Étymologie et évolution sémantique :
D'abord écrit avec un seul n, randonnée provient
de
l'ancien verbe randoner signifiant "courir
rapidement,
impétueusement"
Le sens transitif de "poursuivre avec
impétuosité"
a survécu dans les patois normands et picards avec la nuance
de "courir après (quelqu'un). en faisant du bruit" :
"il randona le voleur ", autrement dit : il le
pourchassa en vociférant.
Le verbe est tiré des locutions d'ancien français "de randon" (à toute vitesse); "à randon" (avec force).
L'anglais emploie le mot "random" exprimant la rapidité, puis le hasard : par exemple "to walk about at random" : se promener à l'aventure; "random ballet" (balle perdue : le qualificatif anglais rend bien à la fois ces deux notions de force, rapidité, impétuosité d'une part et de hasard d'autre part).

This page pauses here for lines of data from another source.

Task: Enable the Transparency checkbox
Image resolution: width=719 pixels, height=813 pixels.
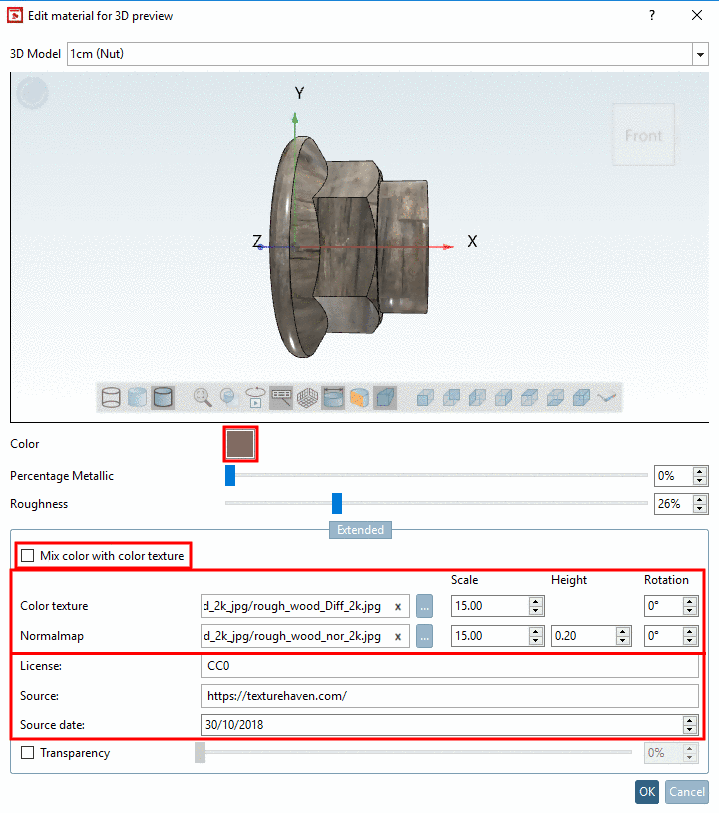Action: tap(28, 753)
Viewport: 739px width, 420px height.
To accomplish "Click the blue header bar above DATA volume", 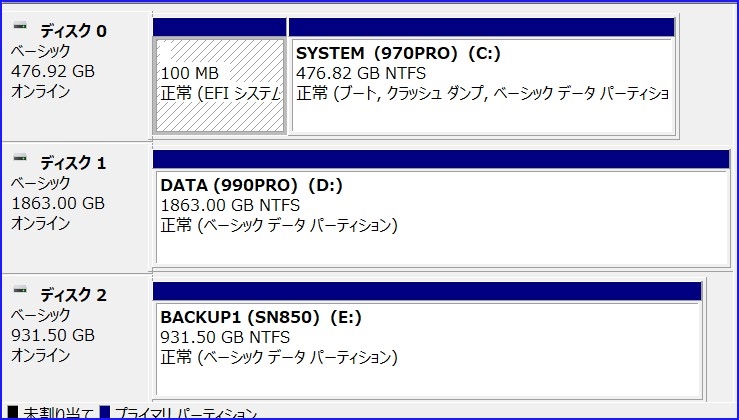I will 440,159.
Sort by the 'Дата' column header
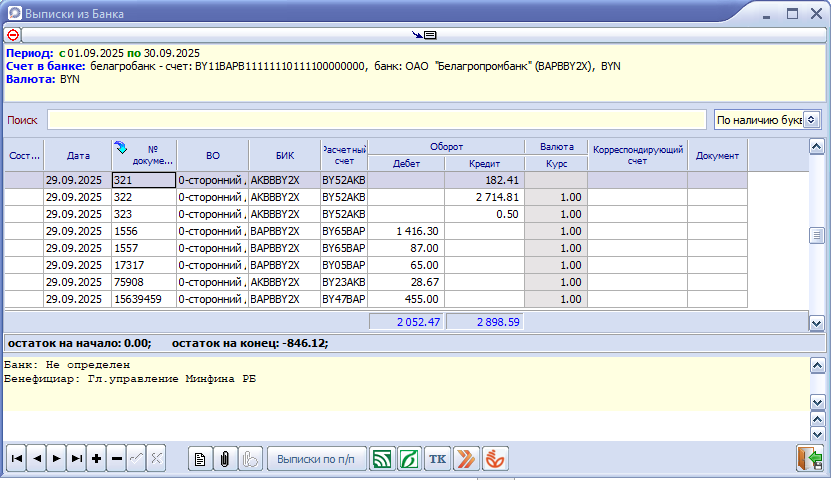Screen dimensions: 831x480 click(x=78, y=156)
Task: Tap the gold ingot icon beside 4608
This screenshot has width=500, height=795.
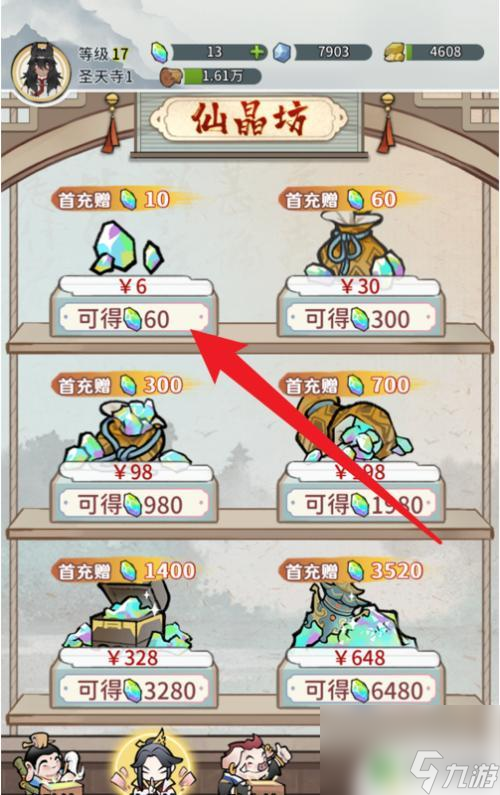Action: [x=395, y=52]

Randon est apparenté à un autre verbe employé en ancien français, randir, "courir, galoper" et transitivement "parcourir rapidement".
En ancien allemand (francique), "rant" (course) a donné en allemand rennen et en anglais run, ran, run.
Sens et acception usuels
En résumé, que retenir de cette incursion linguistique :
- La rapidité de déplacement, avec peu de poses (en cela, la randonnée s'oppose à la promenade et encore plus à la flânerie).
- Le déplacement en tout terrain, à l'aventure en pleine nature ( "at random")
- La marche, en général circulaire, avec retour au point de départ (cf le terme de vénerie) : circuit donc plutôt que traversée.
Décidément, quand on évoque la randonnée, l'on ne peut évacuer l'incidence de la chasse.